## [Instruction 1]
Decide whether each statement below agrees with the reader letters on email etiquette, answering yes or no and quoting the words of the text that settle it. (a) The writer signing as Jack Burton is older than the rest of the staff. (b) The RFC cited as dealing with email etiquette is number 1855. (c) El Reg says it is thinking of making the dash its house style.
## [Instruction 2]
Continue the reader letters on email etiquette, starting after their final sentence.

You had plenty of additions to the list of email's seven deadly sins, as identified in a recent survey:

Underlying the "seven unforgivable sins of e-mailing" is the eighth sin which is one the gravest:

Not giving a memo a descriptive Subject, in particulare indicating whether a response is expected from the receipient.

Kind regards

Espen Ødegaard Sofiemyr Norway


Hi Lucy,

Just read your article about sloppy emailing and felt obligated to share my frustrations with you. In addition to the 7 sins listed, there is one peeve that runs rampant in my company. It is the dreaded dash. Entire full page emails are put out using only one punctuation character, and I suppose it really isn't punctuation.

No periods, no commas, just dashes. Now, I'm only 30 but the rest of the staff is much older than me. I'm sure their teachers pounded the concept of well thought out sentences and proper form into their skulls much more than my teachers did.

Jack Burton, USA

We're thinking of making the dash house style here at El Reg - it is nice and short - and easy to type - and reduces the number of expensive capitals we have to use - since there are no sentences anymore - OK?


Too bad The Professor didn't do his homework either: (n)etiquette for email exists and even has been documented All Over The Net.

In fact, there's even a RFC dealing with the subject; number 1855 and it's been out a while, too. So long, in fact, that parts like the stuff about /talk/ feel a little dated. The stuff about email and usenet sure isn't, it still works that way. Heck, it even worked that way on _fido_.

## [Data section]
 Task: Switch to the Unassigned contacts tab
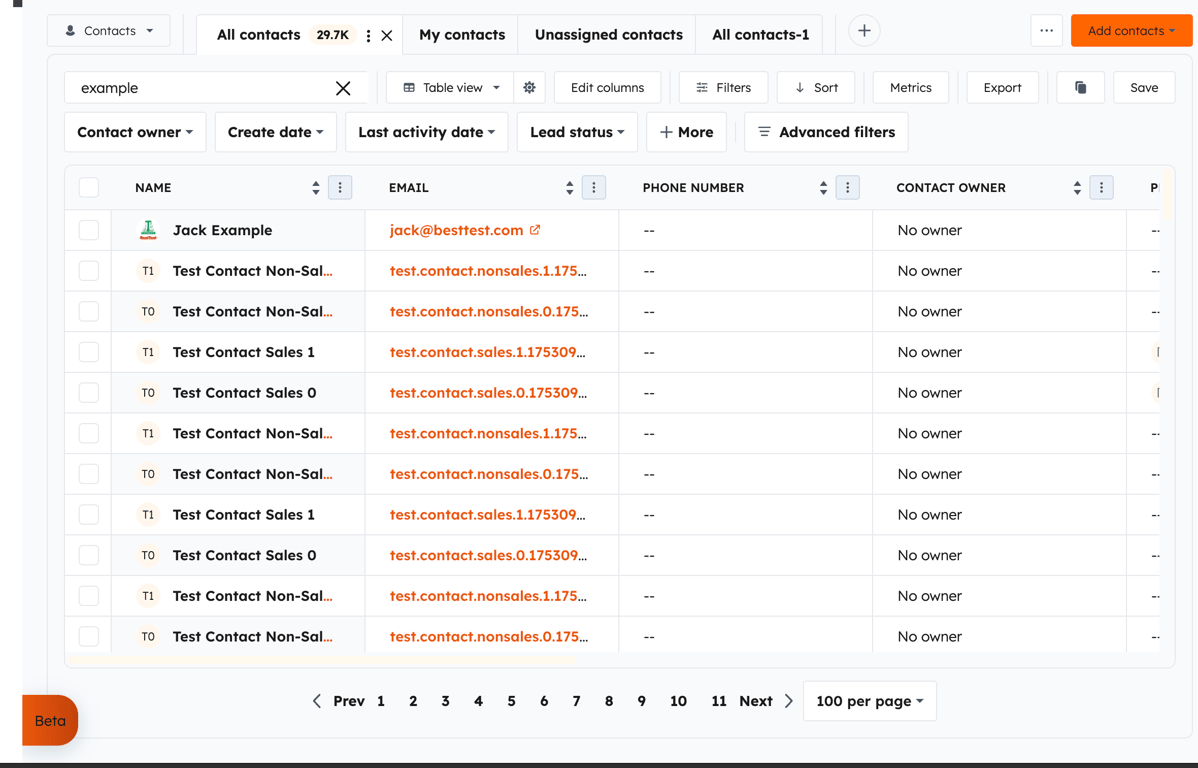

## [Answer 1]
(a) No: "I'm only 30 but the rest of the staff is much older than me."
(b) Yes: "there's even a RFC dealing with the subject; number 1855"
(c) Yes: "We're thinking of making the dash house style here at El Reg"

## [Answer 2]
It's just that we're all still living in september '93 and the net.oldies are getting a bit tired of whacking some sense into the great unwashed.

I myself am not old, I just spent enough time on various networks including usenet, and using email. No, I don't have a life, but I do know how to email.

Anon


Finally, we think we have an explanation for why it is that people hate their IT vendors. The best bit about this theory, is that it invokes the first World War. Classy.

Having bought PCs from three different vendors, I can confirm the syndrome you mention, and explain it. In each case, I was impressed by the vendor's marketing efforts and ended up buying what seemed to be the best deal available.

Having shelled out my hard-earned cash, I was shocked to discover that I was now confronted by a "service" organization whose customer interface resembled the front-line trenches in World War I - barbed wire, machine guns and all.

All three times, my first exposure to the mercies of the "service" organization was more than enough to make me vow never to have anything to do with them again.

Repeat business? We've heard of it: "Now, what can we do to pump up this quarter's figures? I know! Let's outsource the customer service department!"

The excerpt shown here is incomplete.